**EXERCISE:**
From the listing that follows, reproduce only the lines from the one holding "Image resolution: width=1568" through the one holding "Open the original license agreement link", both included, with no pictures.

**DATA RECORDS:**
+-------+
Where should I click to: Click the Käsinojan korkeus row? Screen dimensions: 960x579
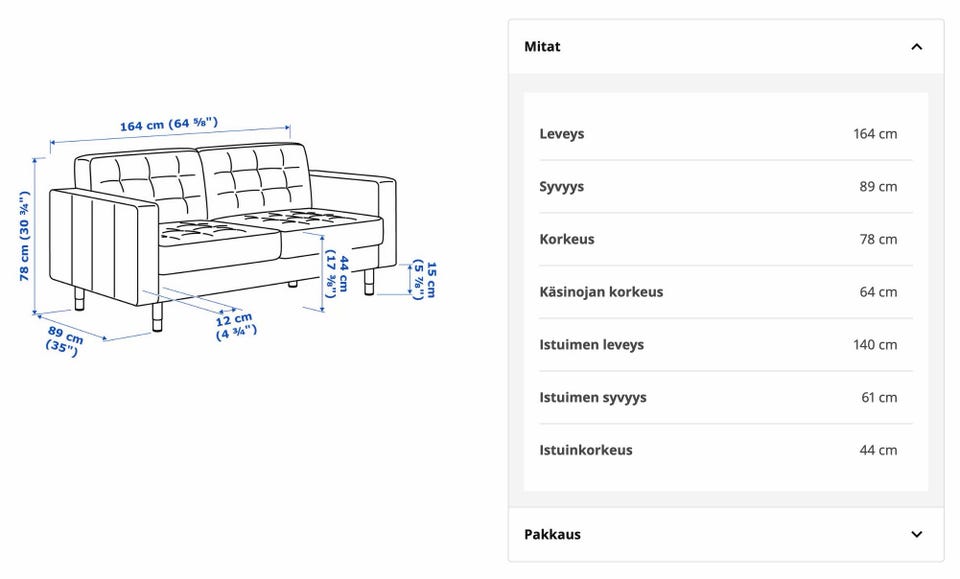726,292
+-------+
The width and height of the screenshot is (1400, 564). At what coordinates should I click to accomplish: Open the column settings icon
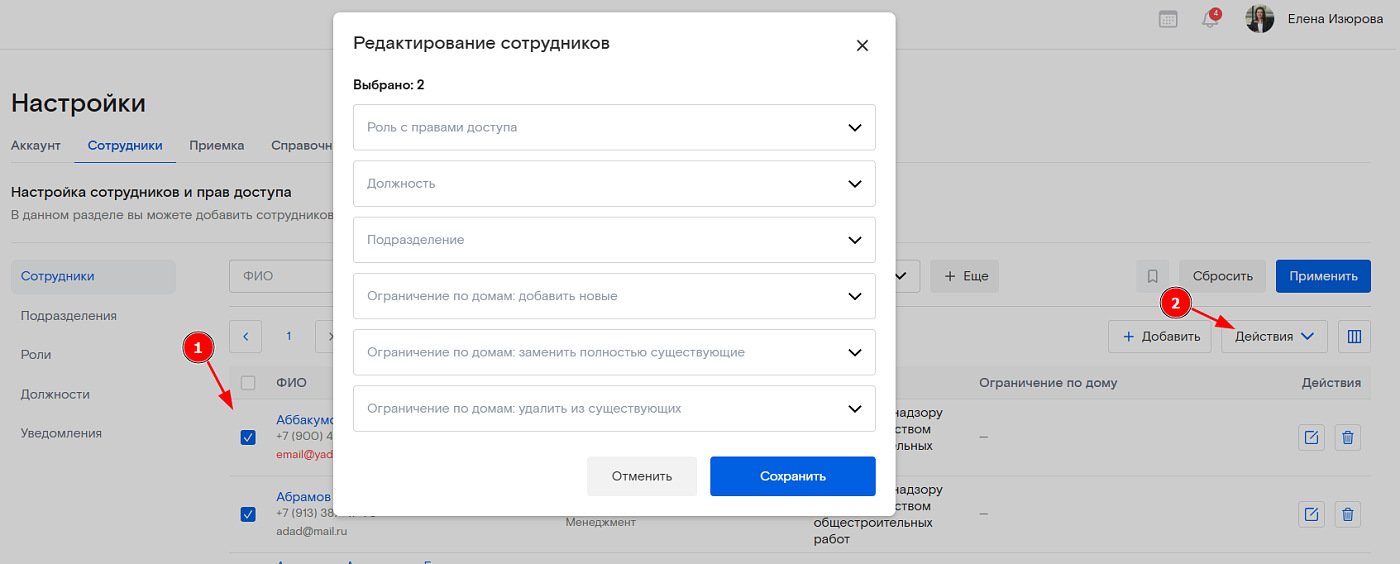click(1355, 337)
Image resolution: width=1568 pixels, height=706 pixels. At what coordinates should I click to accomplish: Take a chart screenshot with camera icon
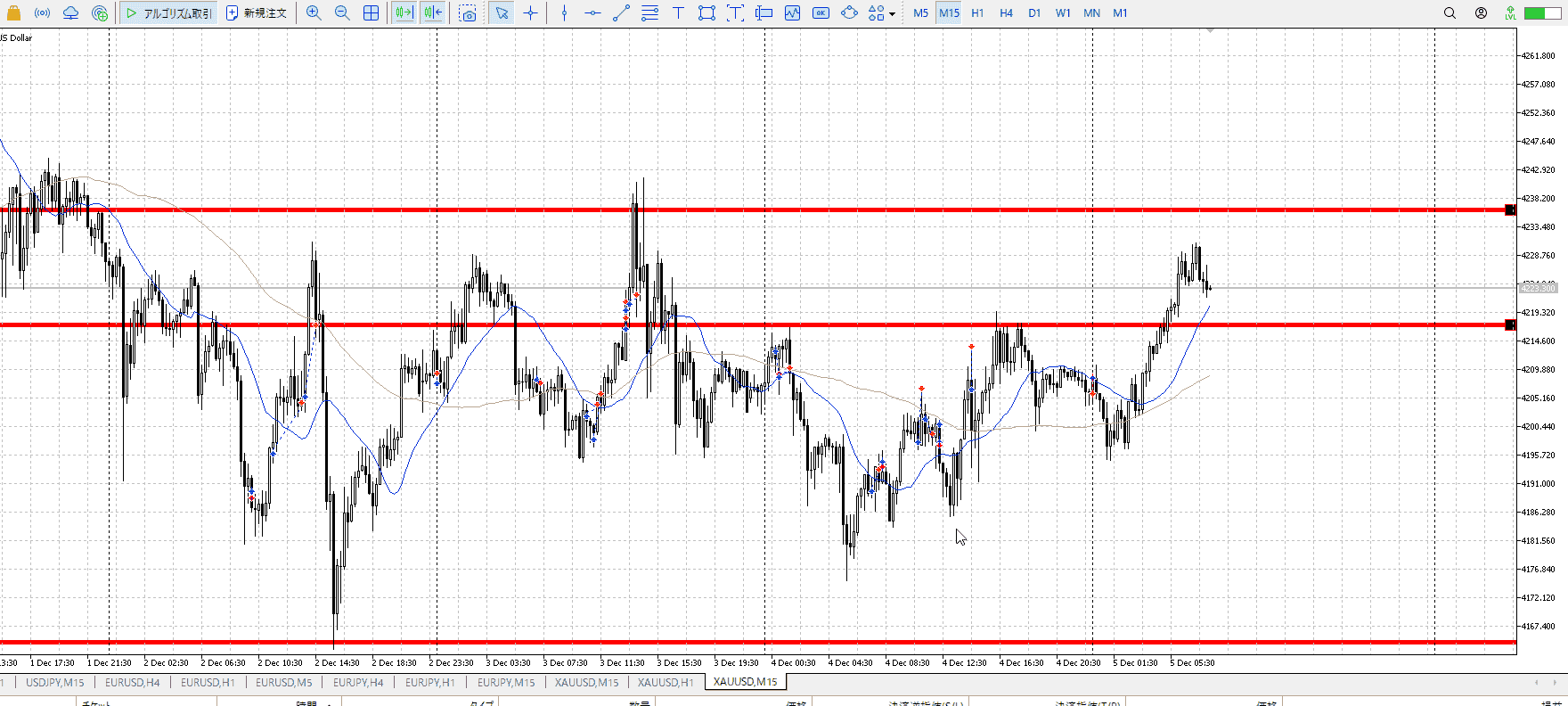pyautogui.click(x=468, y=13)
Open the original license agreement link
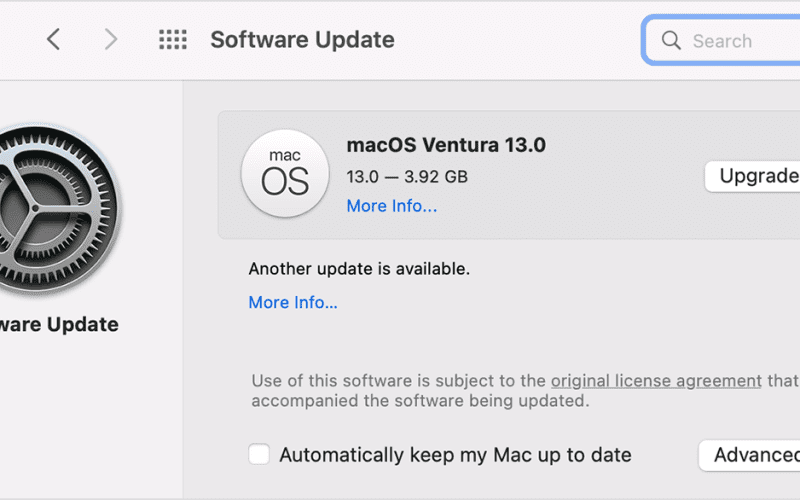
+-------+
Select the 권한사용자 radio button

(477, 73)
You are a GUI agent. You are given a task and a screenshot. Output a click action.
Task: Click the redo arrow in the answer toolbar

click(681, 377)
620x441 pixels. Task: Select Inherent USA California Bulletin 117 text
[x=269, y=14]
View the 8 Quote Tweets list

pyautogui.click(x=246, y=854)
+-------+
**EXERCISE ANSWER:**
Image resolution: width=1568 pixels, height=706 pixels. At what coordinates should I click to accomplish: Take a chart screenshot with camera icon
pyautogui.click(x=468, y=13)
Open the original license agreement link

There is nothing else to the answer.